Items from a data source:
________________

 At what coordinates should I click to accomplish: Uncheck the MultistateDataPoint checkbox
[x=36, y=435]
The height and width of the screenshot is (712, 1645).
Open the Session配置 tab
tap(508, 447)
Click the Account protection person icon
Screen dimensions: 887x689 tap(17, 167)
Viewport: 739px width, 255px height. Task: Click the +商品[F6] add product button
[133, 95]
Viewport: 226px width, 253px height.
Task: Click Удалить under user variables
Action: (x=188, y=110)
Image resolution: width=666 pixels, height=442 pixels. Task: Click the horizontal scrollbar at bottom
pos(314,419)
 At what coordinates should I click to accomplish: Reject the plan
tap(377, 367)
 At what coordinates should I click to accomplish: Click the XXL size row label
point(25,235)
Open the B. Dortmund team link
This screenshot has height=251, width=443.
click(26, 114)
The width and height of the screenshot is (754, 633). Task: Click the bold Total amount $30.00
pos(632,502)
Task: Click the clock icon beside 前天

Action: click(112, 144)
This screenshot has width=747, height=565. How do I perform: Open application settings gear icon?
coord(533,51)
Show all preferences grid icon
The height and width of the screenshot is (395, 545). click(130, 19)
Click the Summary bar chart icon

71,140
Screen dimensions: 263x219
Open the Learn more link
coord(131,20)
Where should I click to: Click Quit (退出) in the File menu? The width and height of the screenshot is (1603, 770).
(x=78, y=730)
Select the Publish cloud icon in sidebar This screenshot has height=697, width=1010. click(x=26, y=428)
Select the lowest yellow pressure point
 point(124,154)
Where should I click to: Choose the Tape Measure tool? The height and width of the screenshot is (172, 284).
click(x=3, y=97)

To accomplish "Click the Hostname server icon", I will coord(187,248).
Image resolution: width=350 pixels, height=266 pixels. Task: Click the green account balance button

________________

**WHAT THE TASK ASKS:** When copying the data above, keep every line exactly as written.

**ANSWER AREA:**
 At what coordinates should I click to accomplish: Uncheck the MultistateDataPoint checkbox
[x=36, y=435]
The height and width of the screenshot is (712, 1645).
Open the Session配置 tab
tap(508, 447)
Click the Account protection person icon
Screen dimensions: 887x689 tap(17, 167)
Viewport: 739px width, 255px height. Task: Click the +商品[F6] add product button
[133, 95]
Viewport: 226px width, 253px height.
Task: Click Удалить under user variables
Action: (x=188, y=110)
Image resolution: width=666 pixels, height=442 pixels. Task: Click the horizontal scrollbar at bottom
pos(314,419)
 At what coordinates should I click to accomplish: Reject the plan
tap(377, 367)
 At what coordinates should I click to accomplish: Click the XXL size row label
point(25,235)
Open the B. Dortmund team link
This screenshot has height=251, width=443.
click(26, 114)
The width and height of the screenshot is (754, 633). Task: Click the bold Total amount $30.00
pos(632,502)
Task: Click the clock icon beside 前天

Action: click(112, 144)
This screenshot has width=747, height=565. How do I perform: Open application settings gear icon?
coord(533,51)
Show all preferences grid icon
The height and width of the screenshot is (395, 545). click(130, 19)
Click the Summary bar chart icon

71,140
Screen dimensions: 263x219
Open the Learn more link
coord(131,20)
Where should I click to: Click Quit (退出) in the File menu? The width and height of the screenshot is (1603, 770).
(x=78, y=730)
Select the Publish cloud icon in sidebar This screenshot has height=697, width=1010. click(x=26, y=428)
Select the lowest yellow pressure point
 point(124,154)
Where should I click to: Choose the Tape Measure tool? The height and width of the screenshot is (172, 284).
click(x=3, y=97)

To accomplish "Click the Hostname server icon", I will coord(187,248).
Image resolution: width=350 pixels, height=266 pixels. Task: Click the green account balance button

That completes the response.